The Birth of The Penn Central Railroad Baby T-Shirt
The Penn Central was created as a response to challenges railroads in the late 1960s.
The northeastern quarter of the United States was the most densely populated region of the U.S.A. While railroads elsewhere in North America drew a high percentage of their revenues from the long-distance shipment of commodities such as coal, lumber, paper and iron ore, Northeastern railroads traditionally depended on a much more diversified mix of services. PRR and NYC came into the merger in the black, but Penn Central Railroads's first year of operation yielded a deficit of $2.8 million. In 1969 the deficit was nearly $83 million.

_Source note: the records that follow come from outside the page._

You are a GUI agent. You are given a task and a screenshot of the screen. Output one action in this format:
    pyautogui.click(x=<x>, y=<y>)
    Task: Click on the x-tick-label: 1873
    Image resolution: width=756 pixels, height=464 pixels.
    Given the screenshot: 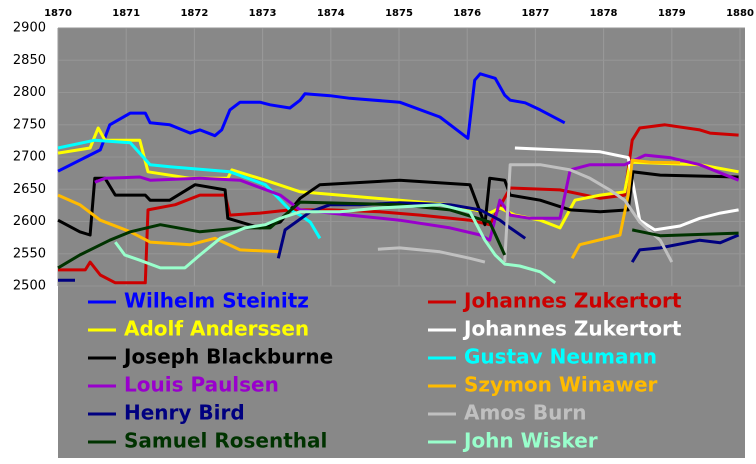 What is the action you would take?
    pyautogui.click(x=263, y=14)
    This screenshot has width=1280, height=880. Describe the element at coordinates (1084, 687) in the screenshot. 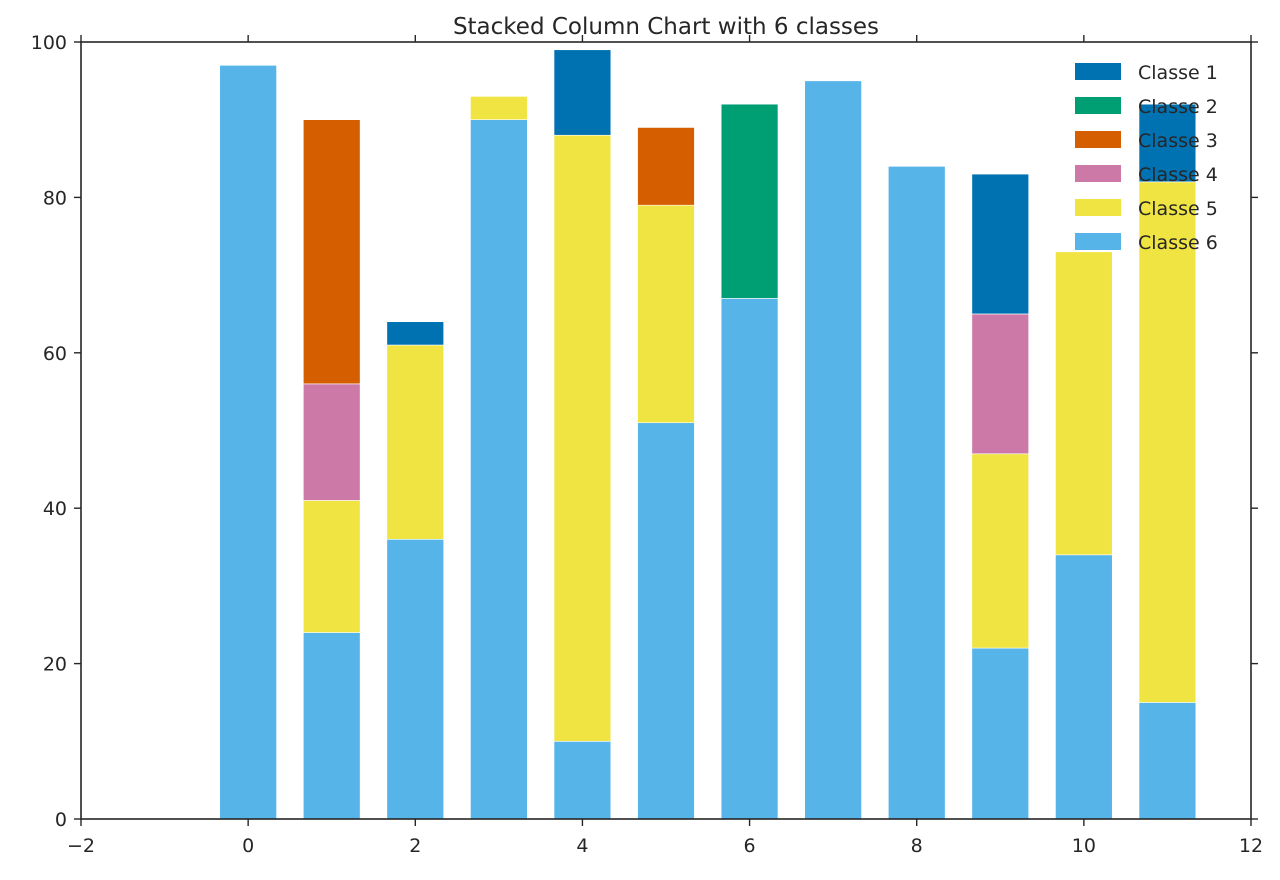

I see `bar-segment-classe-6-x10` at that location.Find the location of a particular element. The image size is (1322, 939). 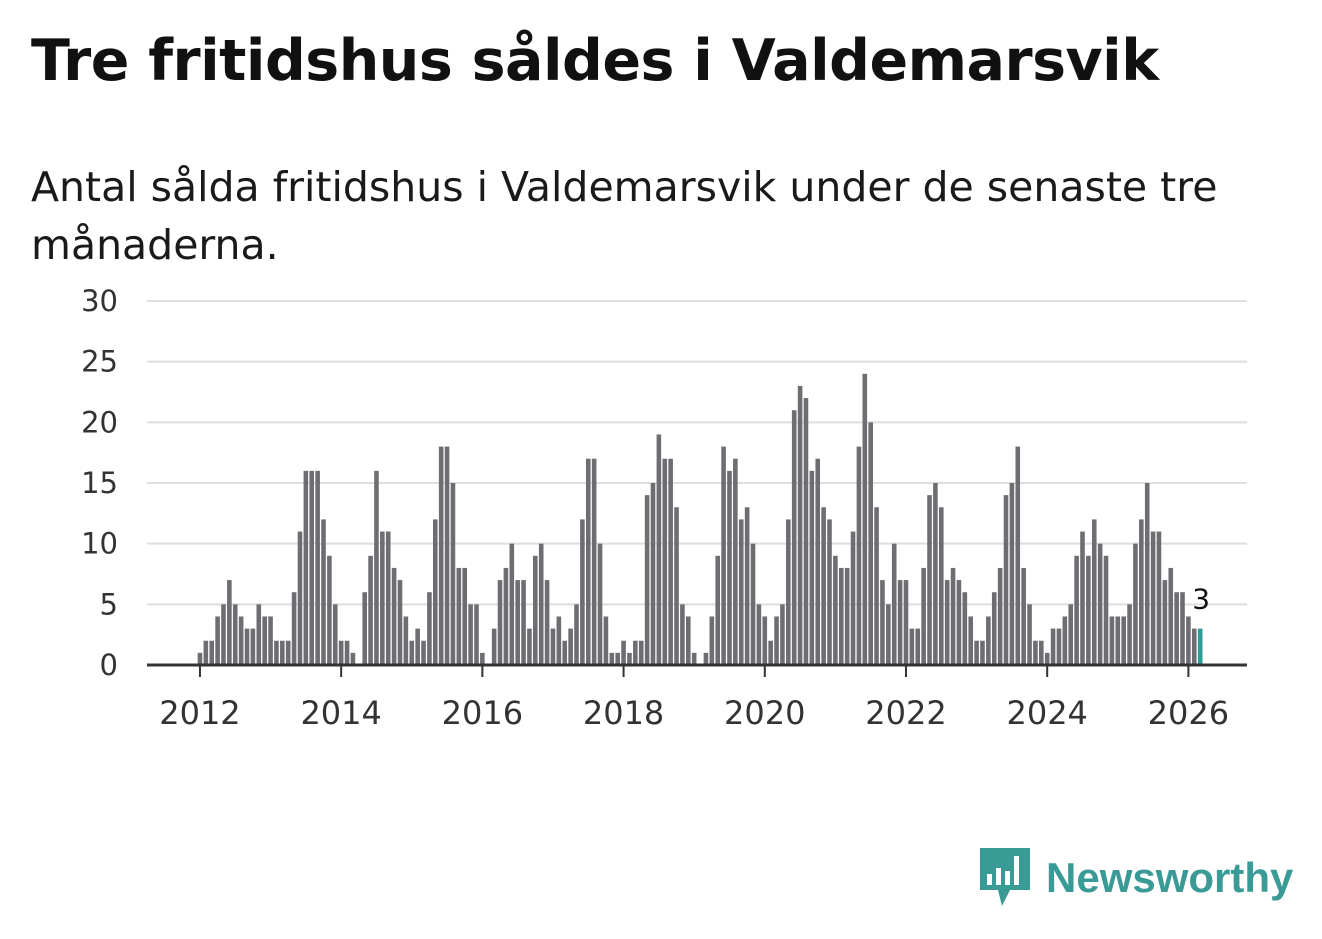

y-tick-label: 10 is located at coordinates (100, 544).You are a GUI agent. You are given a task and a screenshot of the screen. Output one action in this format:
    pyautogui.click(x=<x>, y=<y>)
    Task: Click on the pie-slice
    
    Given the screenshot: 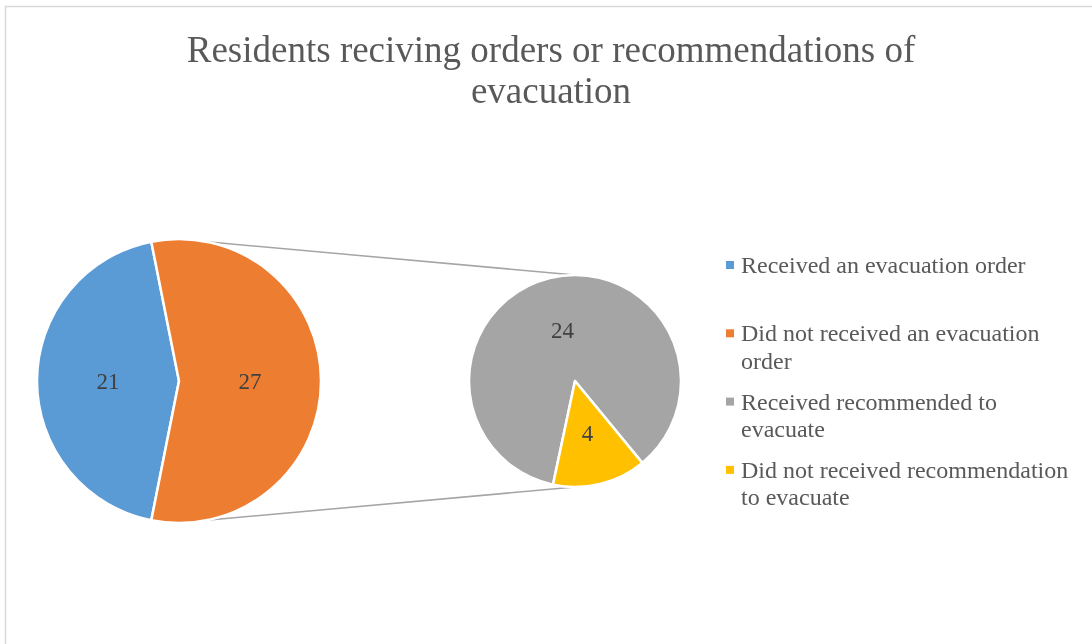 What is the action you would take?
    pyautogui.click(x=575, y=380)
    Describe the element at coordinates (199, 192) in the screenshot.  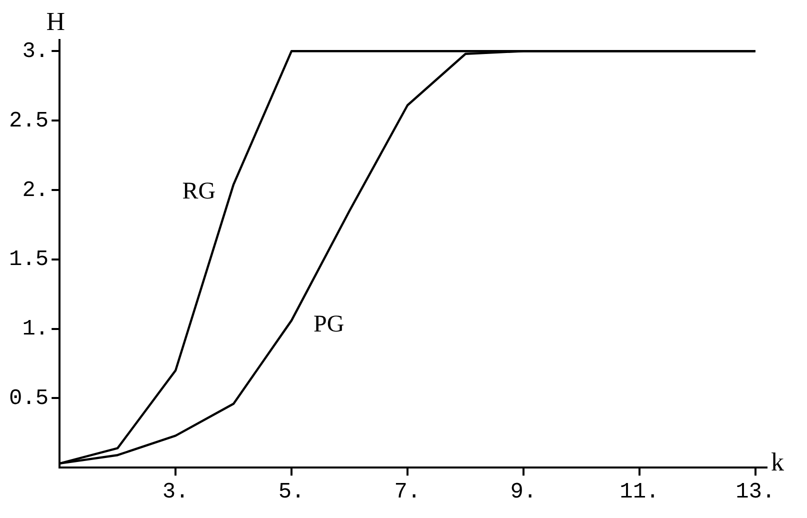
I see `series-label: RG` at that location.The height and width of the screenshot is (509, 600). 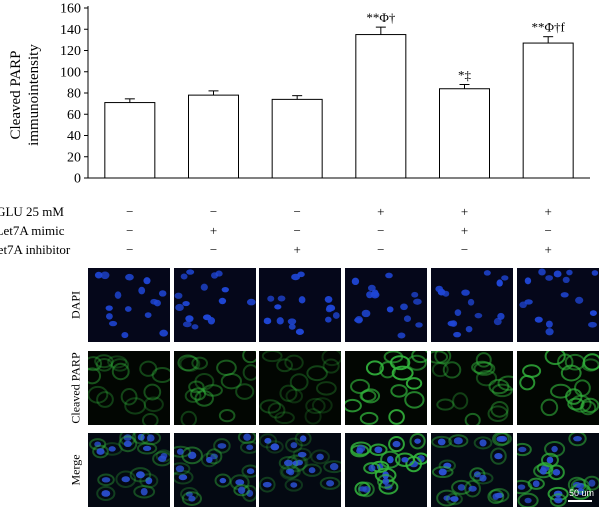 What do you see at coordinates (465, 76) in the screenshot?
I see `bar-annotation: *‡` at bounding box center [465, 76].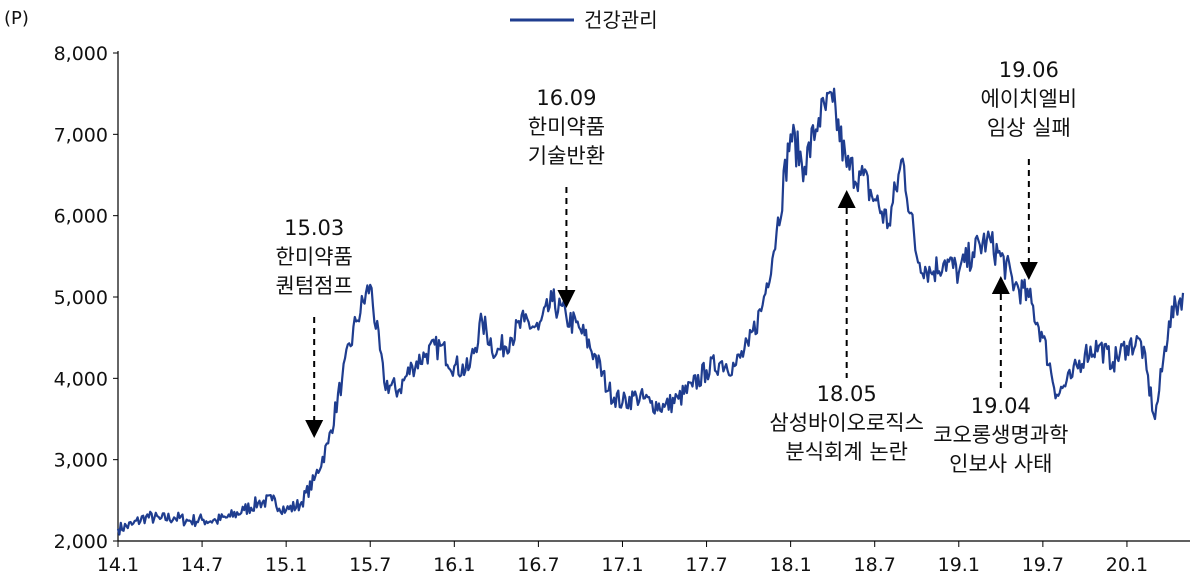  Describe the element at coordinates (454, 565) in the screenshot. I see `x-tick-label: 16.1` at that location.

The merger of The New York Central Railroad and The Pennsylvania Railroad on February 1, 1968 was supposed to Improve rail service, both freight service and passenger service. It also was to Strengthen capabilities for National Defense, and Provide more modern equipment. The American financial system was seriously shocked when after only two years of operations, Penn Central declared bankruptcy on June 21, 1970. It was the largest corporate bankruptcy in American history.
Soon realizing that Penn Central’s problems were far too entangled and complicated for the railroad to stabilize itself as well as recognizing that it was threatening total shutdown, Conrail was created and began operations on April 1, 1976 taking over the remnants of the PC and several Northeastern carriers. Just four years later in 1980, the Staggers Act was created and signed into law, which allowed for enormous deregulation of the railroads. Penn Central Railroad operated the largest passenger train service of any U.S. railroad at the time of Amtrak's inception in 1971.